(Source extract)
·····
S21_ARCH306_ASSIGNMENT 3_FINISH
While our work as architects is never done, we need to train ourselves to complete our thoughts and finish our work in clear and compelling ways. This is a learned skill and a complicated task. Is your design fully resolved? Do you have all the answers to the question your building is asking you? The answer is likely no, but two weeks from today, you will need to present a clear proposal and lead a compelling conversation about your Architecture.
How do we do this? Do we put our heads down and work mindlessly towards the finish line? Or do we keep our heads up, take stock of where we are, and plot the most strategic course towards that ambition? The answer is the latter. Honestly, 90% of your work is done. Now you have to curate, strategize, and tighten up loose ends. Then you can put your heads down and get to work. For this task, you have two weeks.
Look back over the entire semester and use your design process as a guideline for your presentation. Architectural presentations almost always exhibit a similar set of artifacts, but your artifacts ARE your work. Drawings and models are what we DO as architects. The selection, curation, ordering and stitching of these artifacts will provide the fabric for a conversation about site strategies, city engagement, programmatic organization, material interventions that ARE your project, your Architecture.
As always, the specific instructions you receive in your own studios, and assessments of your own strategies for creating a narrative or analytical thread, take priority over this list. But, armed with this guidance, use the next two weeks to see beyond a list of deliverables; instead, deliver a presentation that exhibits understanding, meaning and depth using all means of technique and craft.
Site Understanding :
Any site analysis drawings or diagrams as well as site images that describe your relevant research and analysis of the site and context for your project.
Proposal (Criteria/Agenda/Objectives/Parti):
Diagrams, sketches, drawings and study models that explain your design intent, design process and design criteria. Clearly composed, carefully edited, and titled/annotated with concise verbiage defining and supporting the big idea, narrative or concept of your project.
·····
(Given exercise 1)
In the assignment brief, what share of the work is described as already done?
(Given exercise 2)
Reproduce the section of the assignment brief that opens with the words containing "How do we do" and closes with "have two weeks.".
·····
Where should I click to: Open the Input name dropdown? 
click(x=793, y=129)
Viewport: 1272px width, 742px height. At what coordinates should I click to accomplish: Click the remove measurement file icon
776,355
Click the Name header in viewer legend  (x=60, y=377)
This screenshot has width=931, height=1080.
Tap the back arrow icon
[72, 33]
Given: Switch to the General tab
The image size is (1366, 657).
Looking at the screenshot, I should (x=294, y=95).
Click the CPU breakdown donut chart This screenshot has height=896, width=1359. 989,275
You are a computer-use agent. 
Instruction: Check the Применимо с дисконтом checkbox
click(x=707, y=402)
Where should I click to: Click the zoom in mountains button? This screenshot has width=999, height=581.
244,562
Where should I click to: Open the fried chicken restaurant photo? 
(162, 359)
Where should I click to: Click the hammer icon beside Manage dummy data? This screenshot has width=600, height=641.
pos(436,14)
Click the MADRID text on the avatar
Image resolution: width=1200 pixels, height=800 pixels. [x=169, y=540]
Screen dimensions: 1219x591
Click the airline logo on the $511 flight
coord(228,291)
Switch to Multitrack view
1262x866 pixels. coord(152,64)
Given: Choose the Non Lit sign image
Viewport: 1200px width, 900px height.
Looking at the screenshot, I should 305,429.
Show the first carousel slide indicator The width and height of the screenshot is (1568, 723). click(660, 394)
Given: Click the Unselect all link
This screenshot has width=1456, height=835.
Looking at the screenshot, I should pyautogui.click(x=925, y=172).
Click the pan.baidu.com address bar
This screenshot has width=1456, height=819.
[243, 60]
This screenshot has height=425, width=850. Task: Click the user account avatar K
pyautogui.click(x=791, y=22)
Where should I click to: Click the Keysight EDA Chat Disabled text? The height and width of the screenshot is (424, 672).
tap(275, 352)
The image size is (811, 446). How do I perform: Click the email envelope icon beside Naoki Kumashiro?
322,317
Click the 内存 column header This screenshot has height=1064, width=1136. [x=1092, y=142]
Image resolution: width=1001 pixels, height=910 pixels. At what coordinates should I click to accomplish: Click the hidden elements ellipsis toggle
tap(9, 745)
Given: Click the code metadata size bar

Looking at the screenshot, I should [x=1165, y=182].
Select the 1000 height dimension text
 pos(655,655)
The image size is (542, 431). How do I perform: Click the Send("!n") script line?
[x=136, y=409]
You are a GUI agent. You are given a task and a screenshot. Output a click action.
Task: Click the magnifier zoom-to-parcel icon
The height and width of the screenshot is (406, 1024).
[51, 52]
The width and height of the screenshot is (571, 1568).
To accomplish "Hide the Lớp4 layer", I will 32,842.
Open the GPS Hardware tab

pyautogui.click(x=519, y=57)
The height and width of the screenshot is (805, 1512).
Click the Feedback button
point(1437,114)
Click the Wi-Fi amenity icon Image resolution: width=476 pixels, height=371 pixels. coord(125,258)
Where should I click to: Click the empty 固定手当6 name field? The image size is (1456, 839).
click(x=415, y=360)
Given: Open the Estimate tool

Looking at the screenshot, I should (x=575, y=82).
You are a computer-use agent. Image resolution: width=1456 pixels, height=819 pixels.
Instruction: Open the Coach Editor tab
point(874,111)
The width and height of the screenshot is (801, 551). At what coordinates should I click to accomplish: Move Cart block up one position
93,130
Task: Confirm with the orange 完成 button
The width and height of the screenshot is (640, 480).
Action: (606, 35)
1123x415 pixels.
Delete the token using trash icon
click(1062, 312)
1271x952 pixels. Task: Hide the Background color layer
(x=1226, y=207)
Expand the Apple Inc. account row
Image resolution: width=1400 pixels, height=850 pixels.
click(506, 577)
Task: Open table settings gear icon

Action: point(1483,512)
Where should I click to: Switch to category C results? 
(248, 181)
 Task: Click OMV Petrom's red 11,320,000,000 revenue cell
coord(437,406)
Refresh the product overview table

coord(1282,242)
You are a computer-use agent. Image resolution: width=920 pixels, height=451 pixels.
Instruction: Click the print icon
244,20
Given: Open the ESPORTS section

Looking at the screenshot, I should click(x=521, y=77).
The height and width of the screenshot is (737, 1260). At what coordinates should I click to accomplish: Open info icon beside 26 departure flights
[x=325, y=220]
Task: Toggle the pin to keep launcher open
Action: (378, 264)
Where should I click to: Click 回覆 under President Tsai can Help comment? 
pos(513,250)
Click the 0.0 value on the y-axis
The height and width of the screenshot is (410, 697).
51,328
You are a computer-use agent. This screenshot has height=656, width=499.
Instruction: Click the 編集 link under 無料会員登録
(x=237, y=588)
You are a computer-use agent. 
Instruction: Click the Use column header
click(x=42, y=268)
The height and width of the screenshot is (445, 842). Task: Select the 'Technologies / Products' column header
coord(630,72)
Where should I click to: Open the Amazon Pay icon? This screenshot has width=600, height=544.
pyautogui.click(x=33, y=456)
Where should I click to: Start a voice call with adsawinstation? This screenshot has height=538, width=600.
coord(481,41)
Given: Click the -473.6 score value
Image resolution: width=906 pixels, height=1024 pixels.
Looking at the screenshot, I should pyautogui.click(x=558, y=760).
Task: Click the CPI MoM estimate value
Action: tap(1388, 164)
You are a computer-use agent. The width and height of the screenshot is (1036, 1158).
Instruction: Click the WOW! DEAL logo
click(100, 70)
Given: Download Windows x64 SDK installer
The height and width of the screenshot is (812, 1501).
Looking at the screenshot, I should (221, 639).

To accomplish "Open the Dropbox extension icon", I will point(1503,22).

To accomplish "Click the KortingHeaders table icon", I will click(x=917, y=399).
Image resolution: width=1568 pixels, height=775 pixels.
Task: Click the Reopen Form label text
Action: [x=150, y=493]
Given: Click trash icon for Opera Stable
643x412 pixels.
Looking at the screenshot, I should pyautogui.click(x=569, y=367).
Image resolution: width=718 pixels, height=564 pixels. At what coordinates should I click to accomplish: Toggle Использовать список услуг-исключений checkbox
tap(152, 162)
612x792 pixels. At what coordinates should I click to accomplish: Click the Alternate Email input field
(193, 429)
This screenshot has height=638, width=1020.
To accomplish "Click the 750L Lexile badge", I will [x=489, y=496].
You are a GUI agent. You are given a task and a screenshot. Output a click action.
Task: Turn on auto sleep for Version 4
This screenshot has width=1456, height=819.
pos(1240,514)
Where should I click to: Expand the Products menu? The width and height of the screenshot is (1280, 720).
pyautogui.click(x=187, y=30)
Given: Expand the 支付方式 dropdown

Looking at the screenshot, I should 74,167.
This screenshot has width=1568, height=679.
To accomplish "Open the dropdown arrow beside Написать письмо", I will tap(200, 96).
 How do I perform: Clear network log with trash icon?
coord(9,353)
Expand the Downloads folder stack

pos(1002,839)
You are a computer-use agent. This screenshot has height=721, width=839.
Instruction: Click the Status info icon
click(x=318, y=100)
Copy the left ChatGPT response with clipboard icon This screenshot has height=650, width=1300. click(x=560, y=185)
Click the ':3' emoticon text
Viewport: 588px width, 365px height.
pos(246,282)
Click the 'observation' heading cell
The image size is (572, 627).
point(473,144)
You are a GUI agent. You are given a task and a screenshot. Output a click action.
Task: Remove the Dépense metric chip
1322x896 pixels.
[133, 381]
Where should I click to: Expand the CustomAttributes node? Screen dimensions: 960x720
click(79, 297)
·····
(Exercise answer 1)
90% of the work is done.

(Exercise answer 2)
How do we do this? Do we put our heads down and work mindlessly towards the finish line? Or do we keep our heads up, take stock of where we are, and plot the most strategic course towards that ambition? The answer is the latter. Honestly, 90% of your work is done. Now you have to curate, strategize, and tighten up loose ends. Then you can put your heads down and get to work. For this task, you have two weeks.